══ Source passage

R/idig_search_records.R
In ridigbio: Interface to the iDigBio Data API

Documented in idig_search_records

##' Function to query the iDigBio API for specimen records
##'
##' Wraps \code{\link{idig_search}} to provide defaults specific to searching
##' specimen records. Using this function instead of \code{\link{idig_search}}
##' directly is recommened.
##'
##' Queries need to be specified as a nested list structure that will serialize
##' to an iDigBio query object's JSON as expected by the iDigBio API:
##' \url{https://github.com/iDigBio/idigbio-search-api/wiki/Query-Format}
##'
##' As an example, the first sample query looks like this in JSON in the API
##' documentation:
##' \preformatted{
##' {
##'   "scientificname": {
##'     "type": "exists"
##'   },
##'   "family": "asteraceae"
##' }
##' }
##'
##' To rewrite this in R for use as the rq parameter to
##' \code{idig_search_records} or \code{idig_search_media}, it would look like
##' this:
##' \preformatted{
##' rq <- list("scientificname"=list("type"="exists"),
##'            "family"="asteraceae"
##'            )
##' }
##' An example of a more complex JSON query with nested structures:
##' \preformatted{
##' {
##'   "geopoint": {
##'    "type": "geo_bounding_box",
##'    "top_left": {
##'      "lat": 19.23,
##'      "lon": -130
##'     },
##'     "bottom_right": {
##'       "lat": -45.1119,
##'       "lon": 179.99999
##'     }
##'    }
##'  }
##' }
##'
##' To rewrite this in R for use as the rq parameter, use nested calls to the
##' list() function:
##' \preformatted{
##' rq <- list(geopoint=list(
##'                          type="geo_bounding_box",
##'                          top_left=list(lat=19.23, lon=-130),
##'                          bottom_right=list(lat=-45.1119, lon= 179.99999)
##'                         )
##'            )
##' }
##'
##' See the Examples section below for more samples of simpler and more complex
##' queries. Please refer to the API documentation for the full functionality
##' availible in queries.
##'
##' All matching results are returned up to the max_items cap (default 100,000).
##' If more results are wanted, a higher max_items can be passed as an option.
##' This API loads records 5,000 at a time using HTTP so performance with large
##' sets of data is not very good. Expect result sets over 50,000 records to
##' take tens of minutes. You can use the \code{\link{idig_count_records}} or
##' \code{\link{idig_count_media}} functions to find out how many records a
##' query will return; these are fast.
##'
##' The iDigBio API will only return 5,000 records at a time but this function
##' will automatically page through the results and return them all. Limit
##' and offset are availible if manual paging of results is needed though the
##' max_items cap still applies. The item count comes from the results header
##' not the count of actual records in the limit/offset window.

════
══ Given data

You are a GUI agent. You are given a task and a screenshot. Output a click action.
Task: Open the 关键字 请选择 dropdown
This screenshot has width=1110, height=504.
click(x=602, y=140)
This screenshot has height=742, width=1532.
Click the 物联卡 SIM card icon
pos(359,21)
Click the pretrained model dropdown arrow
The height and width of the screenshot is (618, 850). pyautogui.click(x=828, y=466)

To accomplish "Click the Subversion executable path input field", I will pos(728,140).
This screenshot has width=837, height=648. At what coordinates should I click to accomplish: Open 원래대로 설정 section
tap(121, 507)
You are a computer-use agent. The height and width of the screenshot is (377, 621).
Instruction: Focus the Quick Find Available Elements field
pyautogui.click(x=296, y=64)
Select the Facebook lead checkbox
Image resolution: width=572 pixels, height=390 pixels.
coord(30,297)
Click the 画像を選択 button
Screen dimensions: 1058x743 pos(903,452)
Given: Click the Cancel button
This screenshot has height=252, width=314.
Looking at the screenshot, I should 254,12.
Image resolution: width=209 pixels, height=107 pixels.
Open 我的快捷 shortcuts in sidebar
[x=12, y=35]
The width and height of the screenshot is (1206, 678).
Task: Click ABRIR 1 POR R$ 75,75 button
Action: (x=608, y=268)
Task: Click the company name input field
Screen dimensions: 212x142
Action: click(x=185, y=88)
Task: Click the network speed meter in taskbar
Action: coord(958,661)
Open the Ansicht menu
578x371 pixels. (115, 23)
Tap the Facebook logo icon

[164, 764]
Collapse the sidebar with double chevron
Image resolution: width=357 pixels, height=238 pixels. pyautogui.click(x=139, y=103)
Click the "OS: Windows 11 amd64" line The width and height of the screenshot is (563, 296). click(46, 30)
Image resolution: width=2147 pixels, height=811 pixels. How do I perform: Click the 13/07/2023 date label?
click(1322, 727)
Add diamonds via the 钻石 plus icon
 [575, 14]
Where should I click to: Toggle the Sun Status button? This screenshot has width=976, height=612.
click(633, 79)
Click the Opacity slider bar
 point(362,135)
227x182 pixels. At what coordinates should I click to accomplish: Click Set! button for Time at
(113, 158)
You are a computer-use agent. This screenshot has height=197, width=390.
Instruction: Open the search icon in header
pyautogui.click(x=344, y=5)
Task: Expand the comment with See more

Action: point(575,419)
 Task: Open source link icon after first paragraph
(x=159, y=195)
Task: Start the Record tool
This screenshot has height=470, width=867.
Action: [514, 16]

════

→ **Prompt 1**
Answer these questions from the idig_search_records documentation:
(a) Which function does idig_search_records wrap?
(b) What is the default max_items cap?
(c) How many records does the API load at a time?
→ **Prompt 2**
List each distinct function name that the idig_search_records documentation marks with \code{...}.
→ **Prompt 3**
Reproduce the idig_search_records documentation starting at "R/idig_search_records.R" and ending at "directly is recommened.", substituting "occurrence records" for every "specimen records".

→ **Finished answer 1**
(a) idig_search
(b) 100,000
(c) 5,000

→ **Finished answer 2**
idig_search
idig_search_records
idig_search_media
idig_count_records
idig_count_media

→ **Finished answer 3**
R/idig_search_records.R
In ridigbio: Interface to the iDigBio Data API

Documented in idig_search_records

##' Function to query the iDigBio API for occurrence records
##'
##' Wraps \code{\link{idig_search}} to provide defaults specific to searching
##' occurrence records. Using this function instead of \code{\link{idig_search}}
##' directly is recommened.